Somos lo que hacemos para cambiar lo que somos, Eduardo Galeano
Hace unos meses, en un artículo
de opinión hablaba de las dificultades de acceso que tienen las clases
populares (estratos bajos o medios bajos) a cargos de responsabilidad política
tanto a nivel municipal, insular, autonómico, estatal o europeo. Dichas dificultades
se reproducen en el acceso a los órganos de dirección en los partidos
políticos. A pesar de que representan una pequeña parte de la sociedad, las instituciones están pobladas de
profesionales liberales (abogados y médicos principalmente), funcionarios/as
(sector de la docencia principalmente), y empresarios. Es muy raro ver en una
institución como cargo electo a un agricultor/a defendiendo las políticas
agrarias, un camarero/a defendiendo las políticas turísticas, una joven sin
vivienda y sin empleo defendiendo medidas de emancipación, un inmigrante
defendiendo políticas de integración, una
persona con discapacidad diseñando una ciudad accesible o un pibe de barrio
pidiendo la misma atención que la zona centro.
Esta poquísima representación que
tienen los sectores más bajos en la política institucional y en los partidos
políticos, ayudado por el poco acceso que tienen a los grandes medios de
comunicación, hace que temas de vital importancia para mejorar su calidad de
vida pasen totalmente desapercibidos. El gran escándalo en este país y en
Canarias debieran ser los recortes en el sistema público de Servicios Sociales.
Pero como los que lo sufren no están en los salones de plenos, ni en las
sesiones del congreso, ni en los medios de comunicación, ni la mayoría tienen
perfil en las redes sociales, ni tampoco les llega mucha información, pues
pasan casi que por alto.
En 2012 el Gobierno de Canarias
recortó un 50% (si leen bien, un 50%) las asignaciones a los ayuntamientos del
Plan Concertado de Servicios Sociales que es la herramienta para trabajar con
los más desfavorecidos en los ayuntamientos. Ese mismo año, la ministra Ana
Mato redujo su aportación al ayuntamiento del Puerto de la Cruz para Servicios
Sociales en más de un 50%. Es decir, el sector más desfavorecido de la
sociedad, el más afectado por la crisis es al que más le han recortado con más
de un 50%. ¿Qué hubiera pasado si el Estado recorta más de un 50% en Sanidad y
en Educación (servicios que utilizan también los sectores más pudientes y la
clase media)?
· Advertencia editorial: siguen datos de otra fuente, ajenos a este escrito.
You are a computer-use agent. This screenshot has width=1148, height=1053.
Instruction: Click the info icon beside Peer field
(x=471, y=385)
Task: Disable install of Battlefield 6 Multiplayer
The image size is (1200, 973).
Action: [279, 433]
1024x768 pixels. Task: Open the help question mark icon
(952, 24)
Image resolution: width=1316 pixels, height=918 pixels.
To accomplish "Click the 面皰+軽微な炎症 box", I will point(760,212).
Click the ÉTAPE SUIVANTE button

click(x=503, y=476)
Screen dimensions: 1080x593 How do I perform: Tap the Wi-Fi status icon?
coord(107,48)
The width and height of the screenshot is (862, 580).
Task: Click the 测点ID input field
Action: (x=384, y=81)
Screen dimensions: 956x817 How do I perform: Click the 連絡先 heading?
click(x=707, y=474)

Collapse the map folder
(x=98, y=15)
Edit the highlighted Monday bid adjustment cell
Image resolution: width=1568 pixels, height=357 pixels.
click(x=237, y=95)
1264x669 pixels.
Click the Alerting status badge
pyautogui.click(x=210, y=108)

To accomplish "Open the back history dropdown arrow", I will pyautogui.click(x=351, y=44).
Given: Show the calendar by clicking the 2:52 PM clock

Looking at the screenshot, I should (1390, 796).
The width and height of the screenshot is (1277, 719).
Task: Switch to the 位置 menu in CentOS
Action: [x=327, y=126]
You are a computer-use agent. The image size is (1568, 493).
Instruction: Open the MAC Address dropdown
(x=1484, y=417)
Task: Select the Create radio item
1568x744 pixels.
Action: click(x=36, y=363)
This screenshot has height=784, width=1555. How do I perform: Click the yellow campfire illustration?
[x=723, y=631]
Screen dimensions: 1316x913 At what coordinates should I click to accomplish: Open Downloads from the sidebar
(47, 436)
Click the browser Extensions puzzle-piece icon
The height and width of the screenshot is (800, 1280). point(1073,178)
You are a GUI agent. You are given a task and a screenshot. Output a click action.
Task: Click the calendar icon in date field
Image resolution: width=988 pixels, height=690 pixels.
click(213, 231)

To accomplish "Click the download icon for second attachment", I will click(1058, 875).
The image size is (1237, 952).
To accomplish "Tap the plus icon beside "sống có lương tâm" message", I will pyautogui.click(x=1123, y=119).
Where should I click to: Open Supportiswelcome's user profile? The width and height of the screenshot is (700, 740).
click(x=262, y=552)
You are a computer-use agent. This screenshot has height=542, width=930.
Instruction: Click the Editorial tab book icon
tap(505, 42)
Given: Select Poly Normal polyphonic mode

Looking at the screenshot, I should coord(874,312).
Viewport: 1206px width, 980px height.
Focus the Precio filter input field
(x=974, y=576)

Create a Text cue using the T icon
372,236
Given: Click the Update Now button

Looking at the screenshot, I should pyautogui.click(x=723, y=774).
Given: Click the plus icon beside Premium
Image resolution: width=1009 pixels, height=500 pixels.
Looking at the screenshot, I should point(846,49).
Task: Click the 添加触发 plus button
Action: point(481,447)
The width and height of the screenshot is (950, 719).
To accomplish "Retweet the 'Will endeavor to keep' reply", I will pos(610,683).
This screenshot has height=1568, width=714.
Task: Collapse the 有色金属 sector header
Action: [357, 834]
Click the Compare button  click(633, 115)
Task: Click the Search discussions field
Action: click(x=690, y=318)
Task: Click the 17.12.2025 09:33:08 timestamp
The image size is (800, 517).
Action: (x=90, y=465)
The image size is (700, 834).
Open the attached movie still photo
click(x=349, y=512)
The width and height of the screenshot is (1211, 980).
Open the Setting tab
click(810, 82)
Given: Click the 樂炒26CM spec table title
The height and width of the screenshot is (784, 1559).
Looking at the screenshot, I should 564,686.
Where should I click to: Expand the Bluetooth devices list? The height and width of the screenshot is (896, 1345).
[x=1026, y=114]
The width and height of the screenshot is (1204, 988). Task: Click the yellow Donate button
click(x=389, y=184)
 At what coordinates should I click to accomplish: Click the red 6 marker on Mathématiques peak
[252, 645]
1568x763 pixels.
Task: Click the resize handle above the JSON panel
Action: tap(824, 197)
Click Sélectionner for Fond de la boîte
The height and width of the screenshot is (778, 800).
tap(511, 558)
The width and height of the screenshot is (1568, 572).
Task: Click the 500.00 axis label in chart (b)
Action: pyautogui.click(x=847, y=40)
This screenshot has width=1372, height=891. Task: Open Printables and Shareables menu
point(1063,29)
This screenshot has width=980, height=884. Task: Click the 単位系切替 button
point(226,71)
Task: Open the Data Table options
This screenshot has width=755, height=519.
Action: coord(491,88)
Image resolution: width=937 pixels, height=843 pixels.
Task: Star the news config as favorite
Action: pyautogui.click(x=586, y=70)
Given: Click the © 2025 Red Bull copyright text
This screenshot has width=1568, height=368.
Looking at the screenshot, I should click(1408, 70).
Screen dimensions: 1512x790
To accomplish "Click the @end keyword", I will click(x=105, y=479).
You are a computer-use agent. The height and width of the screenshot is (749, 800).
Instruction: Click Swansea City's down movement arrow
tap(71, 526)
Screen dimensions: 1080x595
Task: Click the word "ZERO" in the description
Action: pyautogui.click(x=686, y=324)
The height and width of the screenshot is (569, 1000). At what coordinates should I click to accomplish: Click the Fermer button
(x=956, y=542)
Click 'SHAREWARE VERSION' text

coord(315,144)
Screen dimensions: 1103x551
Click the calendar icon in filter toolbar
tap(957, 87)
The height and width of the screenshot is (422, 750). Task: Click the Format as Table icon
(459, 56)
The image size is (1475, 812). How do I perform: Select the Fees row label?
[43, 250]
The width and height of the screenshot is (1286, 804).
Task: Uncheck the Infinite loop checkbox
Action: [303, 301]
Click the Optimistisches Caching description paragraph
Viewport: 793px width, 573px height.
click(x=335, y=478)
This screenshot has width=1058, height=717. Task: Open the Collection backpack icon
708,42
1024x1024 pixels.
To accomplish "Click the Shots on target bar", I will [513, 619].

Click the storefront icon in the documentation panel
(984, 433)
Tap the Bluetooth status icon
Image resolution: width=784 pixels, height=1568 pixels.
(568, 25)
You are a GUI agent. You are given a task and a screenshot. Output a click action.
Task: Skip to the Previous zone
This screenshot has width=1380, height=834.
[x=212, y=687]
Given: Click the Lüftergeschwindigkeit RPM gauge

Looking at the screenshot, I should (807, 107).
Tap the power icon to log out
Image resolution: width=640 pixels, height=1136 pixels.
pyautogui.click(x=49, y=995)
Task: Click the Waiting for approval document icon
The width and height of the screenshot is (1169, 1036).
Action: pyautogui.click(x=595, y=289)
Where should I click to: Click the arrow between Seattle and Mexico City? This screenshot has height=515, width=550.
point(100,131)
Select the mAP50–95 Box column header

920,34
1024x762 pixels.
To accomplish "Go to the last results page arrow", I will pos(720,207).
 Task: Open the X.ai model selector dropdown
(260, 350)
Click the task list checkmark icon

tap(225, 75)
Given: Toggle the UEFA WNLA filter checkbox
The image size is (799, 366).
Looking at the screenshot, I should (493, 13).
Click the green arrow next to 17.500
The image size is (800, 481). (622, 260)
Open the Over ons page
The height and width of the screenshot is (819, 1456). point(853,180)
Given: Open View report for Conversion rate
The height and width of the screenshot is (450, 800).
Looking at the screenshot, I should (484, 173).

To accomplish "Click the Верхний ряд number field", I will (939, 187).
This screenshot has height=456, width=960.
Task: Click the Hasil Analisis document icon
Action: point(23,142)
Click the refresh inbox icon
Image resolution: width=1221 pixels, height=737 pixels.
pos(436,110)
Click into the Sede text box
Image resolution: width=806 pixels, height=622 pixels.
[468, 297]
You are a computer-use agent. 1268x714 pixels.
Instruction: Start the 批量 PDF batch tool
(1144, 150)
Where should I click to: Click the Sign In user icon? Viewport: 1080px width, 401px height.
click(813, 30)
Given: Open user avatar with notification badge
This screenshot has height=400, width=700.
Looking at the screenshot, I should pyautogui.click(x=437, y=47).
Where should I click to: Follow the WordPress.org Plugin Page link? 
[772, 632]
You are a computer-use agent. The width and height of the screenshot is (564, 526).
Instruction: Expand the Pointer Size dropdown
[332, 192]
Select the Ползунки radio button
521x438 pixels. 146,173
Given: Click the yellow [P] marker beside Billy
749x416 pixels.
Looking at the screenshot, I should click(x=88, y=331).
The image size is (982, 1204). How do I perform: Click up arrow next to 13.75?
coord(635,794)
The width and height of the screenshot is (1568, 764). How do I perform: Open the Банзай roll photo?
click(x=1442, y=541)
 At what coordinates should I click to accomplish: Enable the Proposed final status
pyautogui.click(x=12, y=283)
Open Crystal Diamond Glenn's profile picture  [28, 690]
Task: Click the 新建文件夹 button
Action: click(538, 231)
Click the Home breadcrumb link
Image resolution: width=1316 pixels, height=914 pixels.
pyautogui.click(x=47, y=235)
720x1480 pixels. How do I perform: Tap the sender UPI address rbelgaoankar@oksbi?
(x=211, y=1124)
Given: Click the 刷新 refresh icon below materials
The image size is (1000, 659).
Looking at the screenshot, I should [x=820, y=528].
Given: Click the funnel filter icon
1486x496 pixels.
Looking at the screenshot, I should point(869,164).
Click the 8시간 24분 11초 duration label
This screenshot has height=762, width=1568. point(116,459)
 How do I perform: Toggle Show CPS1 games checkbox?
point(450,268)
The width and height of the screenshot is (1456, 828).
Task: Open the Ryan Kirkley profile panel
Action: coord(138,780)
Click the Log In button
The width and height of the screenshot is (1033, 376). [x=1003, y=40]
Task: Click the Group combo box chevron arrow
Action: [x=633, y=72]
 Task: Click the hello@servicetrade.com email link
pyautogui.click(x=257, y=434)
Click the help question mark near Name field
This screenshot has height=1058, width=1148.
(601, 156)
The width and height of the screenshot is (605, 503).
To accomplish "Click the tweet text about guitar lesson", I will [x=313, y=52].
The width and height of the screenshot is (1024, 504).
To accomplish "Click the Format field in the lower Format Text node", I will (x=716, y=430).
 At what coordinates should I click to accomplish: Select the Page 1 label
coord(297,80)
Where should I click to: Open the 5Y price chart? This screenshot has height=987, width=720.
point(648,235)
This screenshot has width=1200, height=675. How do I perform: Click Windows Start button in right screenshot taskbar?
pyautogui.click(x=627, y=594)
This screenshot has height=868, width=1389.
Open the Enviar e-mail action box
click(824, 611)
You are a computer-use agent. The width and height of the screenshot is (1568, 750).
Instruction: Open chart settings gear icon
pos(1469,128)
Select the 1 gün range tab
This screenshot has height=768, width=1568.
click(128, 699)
Pues probablemente hubiera sido portada en todos los medios y la
gente hubiera salido a la calle y las mareas verdes y rojas se hubiera hecho
todavía más multitudinaria. (algo que celebraría enormemente)
También, en estos días leo que el
Gobierno de Canarias se ha quedado sin fondos para pagar la Prestación Canaria
de Inserción (PCI) que es la ayuda básica para aquellas familias que no estén
cobrando nada. La noticia apenas ha transcendido en los medios ni tendrá
consecuencias políticas ya que los que la sufren (familias en exclusión social)
no están muy cohesionados ni organizados para dar una respuesta. Tampoco en las
instituciones, salvo excepciones, tienen altavoces que lleve su voz indignada
donde se toman las decisiones. Mientras a los que no tienen casi nada, los
desvalijan y lo dejan absolutamente sin nada, en la opinión pública mayoritaria
lo que preocupa es si hay que eliminar o no el Senado, que si a Pepe Blanco se
le prejuzgó, etc.
Por todo ello, creo que es importante
que asumamos todas las organizaciones de izquierdas (en IU se han hecho avances
enormes) el lema de “que el miedo cambie de bando” y que los que empiecen a
sentir miedo por la crisis sean los poderosos, los millonarios. Para ello es
necesario una apertura de los partidos a los sectores más desfavorecidos ya que
sin ellos no hay procesos fuertes de transformación social (la participación de
estos sectores en la PAH es un ejemplo de la fuerza que coge el movimiento si
cuenta con ellos).
El filósofo Séneca en uno de sus
escritos (Sobre la Clemencia, 55 d.C)
reflexionaba sobre la conveniencia de vestir de manera diferente a los
esclavos. Dijo que no sería positivo pues si los esclavos se vestían de manera
diferente podrían ver los muchos que eran y contar a los pocos poderosos y eso
era una amenaza. Sirvan estas líneas y esta reflexión para llamar a perder el
miedo. Somos muchos más. Si nos vistieran de manera distinta seguro que los
contábamos y se nos quitaba el miedo.